Metadata-Version: 2.4
Name: aill
Version: 1.0.0
Summary: AI-driven workflow Language
Home-page: https://github.com/pyted/ai-language
Author: pyted
Author-email: pyted@outlook.com
License: MIT
Classifier: License :: OSI Approved :: MIT License
Classifier: Programming Language :: Python
Classifier: Programming Language :: Python :: 3
Classifier: Programming Language :: Python :: 3.6
Classifier: Programming Language :: Python :: Implementation :: CPython
Classifier: Programming Language :: Python :: Implementation :: PyPy
Requires-Python: >=3.11.4
Description-Content-Type: text/markdown
Dynamic: author
Dynamic: author-email
Dynamic: classifier
Dynamic: description
Dynamic: description-content-type
Dynamic: home-page
Dynamic: license
Dynamic: requires-python
Dynamic: summary


[中文](README.zh.md)

# AIL — AI Workflow Language

> One rule: `@` = AI executes.

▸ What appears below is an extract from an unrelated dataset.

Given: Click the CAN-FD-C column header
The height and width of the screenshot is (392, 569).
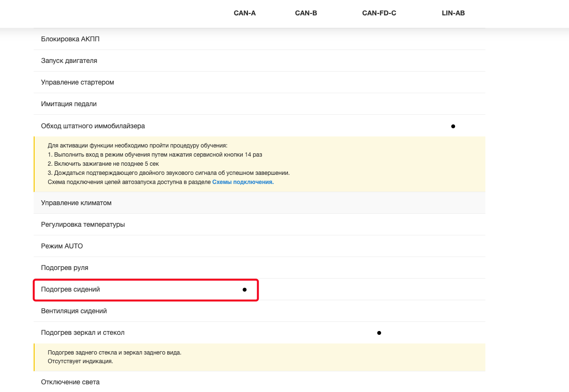Looking at the screenshot, I should coord(379,13).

No `@` = your code runs.

```ail
result = @ask("summarize: {text}")   # AI executes
words  = len(text.split())           # deterministic Python
flag   = @judge("is this complete: {result}")  # AI returns bool
```

[![version](https://img.shields.io/badge/version-1.0-blue)](.) [![license](https://img.shields.io/badge/license-MIT-green)](LICENSE)

---

## The problem

When you want an AI to execute a product's logic, you have two bad options:

- **Natural language** — flexible, but takes paragraphs to describe, and AI fills gaps however it wants
- **Pseudocode** — tighter, but can't express the full execution logic: no retries, no branching on AI judgment, no parallel calls, no fallbacks

The result: you spend more time writing prompts than building, and the AI still misses the intent.

## The solution

AIL is a new language designed for this exact problem. One rule, one symbol:

```
@  →  AI executes   (semantic, non-deterministic)
   →  code runs     (deterministic, Python-compatible)
```

Write your logic the way you think it. `@ask`, `@judge`, `@validate` — the full execution intent in a fraction of the words. AIL comes with a guide written for AI, so you can paste it into any model and it immediately understands how to read and generate AIL.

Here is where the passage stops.